- [WORK INSTRUCTIONS] Reproduce verbatim the portion of the mouse immunization methods text below that opens with the words "An alteration in" and closes with "from non-immunized mice.".

- [SOURCE TEXT]
An alteration in T cell subsets of the immunized mice was assessed using fluorescence-activated cell sorting (FACS) (Jawale and Lee, 2014). Spleen cells were isolated from the immunized and non-immunized mice at day 7 PI and 1 × 106 of the cells were seeded into a 96-well cell culture plate. The splenic cells were stained with the surface markers containing anti-mouse CD3a-PE and anti-mouse CD4-perCP-vio700 (Miltenyi Biotec, Bergisch Gladbach, Germany). After the stained cells were washed twice in FACS buffer (Miltenyi Biotec, Bergisch Gladbach, Germany), the stained CD3+ and CD3+CD4+ splenic cells were sorted with an MACSQuant® Analyzer (Miltenyi Biotec, Bergisch Gladbach, Germany). The altered FACS profiles of CD3+ and CD3+CD4+ splenic T cell subsets in the immunized mice were analyzed in comparison to those from non-immunized mice.

Cell Proliferation Assay

The magnitude of splenocyte proliferation following in vitro antigen stimulation were assessed by incorporation of MTT (3-(4,5-dimethylthiazol-2-yl)-2,5-diphenyltetrazolium bromide) which is only converted to blue formazan dye by actively proliferating cells (Denizot and Lang, 1986). Splenocytes were isolated from the immunized and non-immunized groups at week 2 PI. 1 × 106 of the splenic cells were stimulated with 300 ng/ml of the purified FedF or FedA protein in triplicate, and then placed in a humidified 37°C, 5% CO2 incubator for 48 h. After incubation for 48 h, 1 mg/ml of MTT was added to the stimulated cells, and the mixed culture was incubated for 4 h at 37°C. The MTT solution was converted into blue formazan dye only when the stimulated cells are actively proliferating. After the incubation, the resulting formazan precipitation was dissolved in 100 μl dimethyl sulfoxide (DMSO). The absorbance spectrum at 490 nm of MTT formazan solutions was measured by a spectrophotometer.

Cytokine Assay in In vitro Stimulated Splenocytes

To evaluate production of immunomodulatory cytokines elicited by the vaccine candidates, expression of IL-4 and IFN-γ mRNA secreted by T-helper-2 (Th-2) (Swain et al., 1990) and Th-1 clones (Scott, 1991), respectively, were measured in the splenocytes pulsed with each antigen. Splenocytes were aseptically isolated from the immunized mice and the non-immunized mice at week 2 PI. 1 × 106 of splenocytes were stimulated with 500 ng/ml of either FedF or FedA antigens in a 96-well plate and were incubated with RPMI 1640 medium (GIBCO, cat. no.11875093) containing 5% FCS (GIBCO, cat. no. 10099141) at 37°C in a 5% CO2 incubator for 48 h. Total RNA from the stimulated cell cultures was extracted using GeneAll® Hybrid-RTM (GeneAll Biotechnology, Seoul, Korea) and was converted into cDNA with the ReverTra Ace® qPCR RT Kit (FSQ-101, TOYOBO, Japan). The level of IL-4 and IFN-γ mRNA expression was determined by real-time reverse transcription-polymerase chain reaction (RT-PCR) with SYBR® Green Realtime PCR Master Mix (QPK-201, TOYOBO, Japan) following the manufacturer’s instructions. The primer sets were derived from the conserved regions of mouse β-actin (as an internal standard), IL-4 and IFN-γ (Overbergh et al., 1999). The relative mRNA quantification of each cytokine was analyzed using the threshold method, using ΔCT values calculated based on the internal standard. The relative fold change of the cytokines expressed in the stimulated cells was presented as 2-(ΔΔCT), compared to those of the non-immunized group (Schmittgen and Livak, 2008).

- [EXTRACTED MATERIAL]
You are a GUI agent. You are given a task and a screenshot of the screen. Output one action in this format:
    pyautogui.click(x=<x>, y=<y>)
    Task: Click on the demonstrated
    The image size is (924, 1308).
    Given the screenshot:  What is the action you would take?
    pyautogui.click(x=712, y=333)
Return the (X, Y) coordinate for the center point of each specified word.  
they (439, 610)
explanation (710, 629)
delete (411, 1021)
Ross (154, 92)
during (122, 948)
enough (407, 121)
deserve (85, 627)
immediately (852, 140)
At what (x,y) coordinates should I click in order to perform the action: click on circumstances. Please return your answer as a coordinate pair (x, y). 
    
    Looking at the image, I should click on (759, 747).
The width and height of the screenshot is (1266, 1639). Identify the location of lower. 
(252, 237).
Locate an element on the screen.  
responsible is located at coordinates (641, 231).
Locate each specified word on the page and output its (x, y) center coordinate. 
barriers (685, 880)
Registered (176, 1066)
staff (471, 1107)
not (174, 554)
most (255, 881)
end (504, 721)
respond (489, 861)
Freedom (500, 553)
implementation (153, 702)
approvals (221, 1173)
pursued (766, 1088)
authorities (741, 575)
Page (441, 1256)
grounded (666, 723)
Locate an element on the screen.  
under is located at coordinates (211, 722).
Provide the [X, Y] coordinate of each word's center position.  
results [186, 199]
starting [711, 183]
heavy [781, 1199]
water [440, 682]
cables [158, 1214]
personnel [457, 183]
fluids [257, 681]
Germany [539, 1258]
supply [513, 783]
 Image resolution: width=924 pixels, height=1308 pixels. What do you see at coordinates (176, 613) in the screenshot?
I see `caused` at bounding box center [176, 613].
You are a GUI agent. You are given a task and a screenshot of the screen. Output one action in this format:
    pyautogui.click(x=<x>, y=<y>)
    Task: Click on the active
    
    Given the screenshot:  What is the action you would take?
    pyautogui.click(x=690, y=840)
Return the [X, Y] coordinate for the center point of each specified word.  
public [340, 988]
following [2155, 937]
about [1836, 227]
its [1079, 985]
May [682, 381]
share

- [EXERCISE SOLUTION]
An alteration in T cell subsets of the immunized mice was assessed using fluorescence-activated cell sorting (FACS) (Jawale and Lee, 2014). Spleen cells were isolated from the immunized and non-immunized mice at day 7 PI and 1 × 106 of the cells were seeded into a 96-well cell culture plate. The splenic cells were stained with the surface markers containing anti-mouse CD3a-PE and anti-mouse CD4-perCP-vio700 (Miltenyi Biotec, Bergisch Gladbach, Germany). After the stained cells were washed twice in FACS buffer (Miltenyi Biotec, Bergisch Gladbach, Germany), the stained CD3+ and CD3+CD4+ splenic cells were sorted with an MACSQuant® Analyzer (Miltenyi Biotec, Bergisch Gladbach, Germany). The altered FACS profiles of CD3+ and CD3+CD4+ splenic T cell subsets in the immunized mice were analyzed in comparison to those from non-immunized mice.